Kevin Costner does much better with his supporting role as Jack, Bobby’s brother-in-law. Jack is a carpenter: a pragmatic blue-collar guy who regards Bobby’s “work” with skepticism. (What do MBAs actually do?) Jack can point to the houses he has constructed, and he radiates the peaceful satisfaction of a guy who understands the value of a reasonable paycheck for a visible day’s labor.

Wells clearly understands this attitude; he worked many carpentry jobs while growing up, he explains in the press notes, and related to the “older guys” who enjoyed showing their kids what they had built. Jack therefore is one of this film’s best conceived characters, and Costner smoothly, persuasively fills the role. Jack doesn’t like Bobby much, but nonetheless offers his brother-in-law a job when the news – which Bobby has (of course) tried to conceal – finally breaks. It’s what families do.

Bobby, naturally, refuses the offer, manages to make the refusal sound condescending, and breezily insists that he’ll be fine. Costner, eyeing Maggie with genuine concern, tosses the retreating Bobby a disapproving grimace and growls, “Your husband’s such a dick.” A solid, well-timed line, persuasively delivered.

Indeed, Wells provides no shortage of those. Although this is his first big-screen feature, he’s a longtime veteran of numerous solid TV dramas, from China Beach and ER to The West Wing and Southland. He absolutely knows how to wind an audience up and keep viewers in their seats, on a week-to-week basis.

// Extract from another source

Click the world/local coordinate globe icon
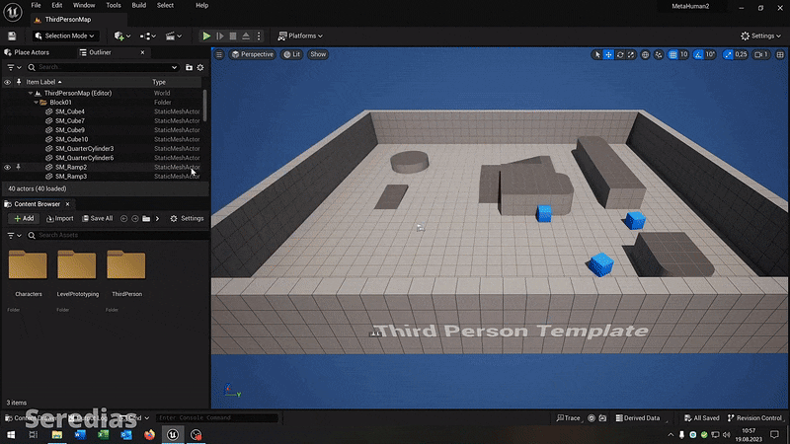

But that’s the trouble: Wells tries to cram about a TV season’s worth of angst and melodrama into a 109-minute film, and it simply can’t be done. He tosses in enough subplots, character arcs and narrative hiccups to fuel three or four films, and then – to make matters worse – forces a resolution that feels dishonest and weirdly hasty.

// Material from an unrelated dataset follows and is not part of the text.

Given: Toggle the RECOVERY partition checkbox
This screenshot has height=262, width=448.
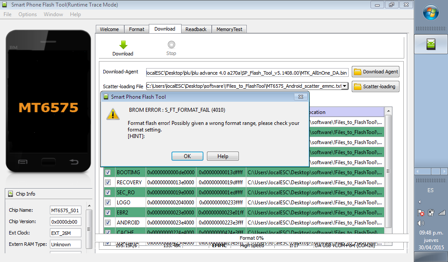Looking at the screenshot, I should pos(108,183).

And that’s a shame, because we certainly care about all three of these men, and about several of the supporting characters. Jones gets a lot of emotional heft into his craggy, doleful glances; Cooper is eminently believable as an increasingly desperate guy who sees nothing but doors slamming, in real life and in his mind. Affleck, as well, delivers a credible arc; we spend the most time with Bobby, and therefore are most heavily invested in his need to ... well ... wake up and smell the coffee. To stop being a jerk, and become a better person.

Eamonn Walker does well with a solid supporting performance as Danny, one of the many hopeful guys at the placement service where Bobby lands. John Doman pops up briefly, and credibly, as an exec from another company who delivers a painful dose of reality to Phil. And Nelson is the pluperfect arrogant CEO: the guy we love to hate, and this film’s stand-in for all the soulless corporate bastards referenced in the real-world radio and TV news bites that play over the opening and closing credits.

Wells obviously wants these discouraging headlines to add a layer of relevance to his screenplay, but they merely reinforce – particularly during the closing credits – how glib and dishonest this film is.

I respect the attempt – without question, we must, must, must address our bewildering national complacence regarding corporate malfeasance – but the execution here leaves much to be desired.